NEWS

Troika talks to start amid rising political tensions

The fifth, and probably final, review of Greece’s economic reform progress by the troika is set to begin with Finance Minister Gikas Hardouvelis to meet foreign envoys on Tuesday morning while Prime Minister Antonis Samaras and his coalition partner Evangelos Venizelos will meet later in the day to discuss strategy in an increasingly tense political climate.

According to a high-ranking source at the Finance Ministry, “all issues will be broached” in the meeting between Hardouvelis and the troika mission chiefs which is to start at 11.30 a.m. Troika sources indicated that the agenda of this review would be “heavier” than previous ones, with reports of at least 700 pending actions.

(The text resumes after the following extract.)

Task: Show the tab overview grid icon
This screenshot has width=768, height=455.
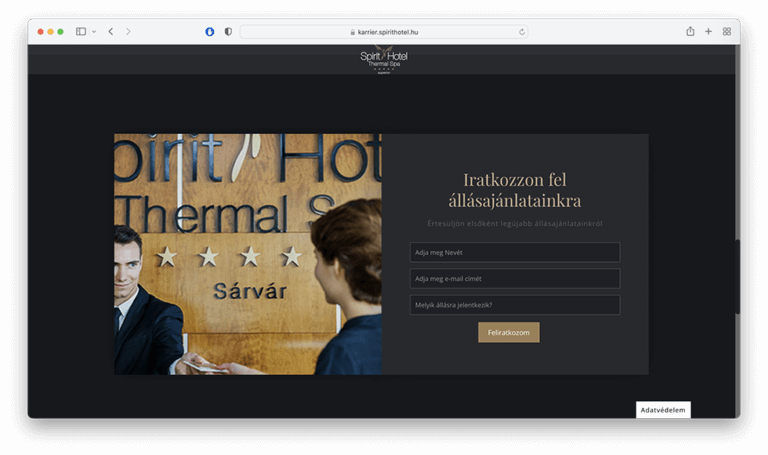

Troika envoys are also due to meet on Tuesday with several other key cabinet members including Health Minister Makis Voridis and Environment and Energy Minister Yiannis Maniatis. Talks with Development Minister Nikos Dendias are scheduled for Wednesday, with Administrative Reform Minister Kyriakos Mitsotakis and Labor Minister Yiannis Vroutsis to meet the auditors on Thursday.

The first issue on the agenda of Hardouvelis’s talks with the troika is the draft budget, with the two sides expected to disagree about the size of Greece’s primary surplus, and discussions about possible measures to plug the gap likely to take place. A consensus will be needed before October 6, when the draft budget is to go to Parliament.

Mitsotakis’s meeting will focus on the 6,500 civil servants who must be dismissed by the end of this year, while Dendias is expected to present the foreign auditors with a proposal for corporate debt arrangement.

Ahead of his talks with the troika, Vroutsis is due to visit the headquarters of the International Labor Organization in Geneva on Tuesday. Vroutsis has asked the ILO to assess the effectiveness of potential changes to current laws governing layoffs in the private sector. He is also to seek a compromise with labor unions and employers’ associations for proposed changes to Greek laws governing trade unions, and he is expected to come under pressure by the troika for a second reform of the pension system.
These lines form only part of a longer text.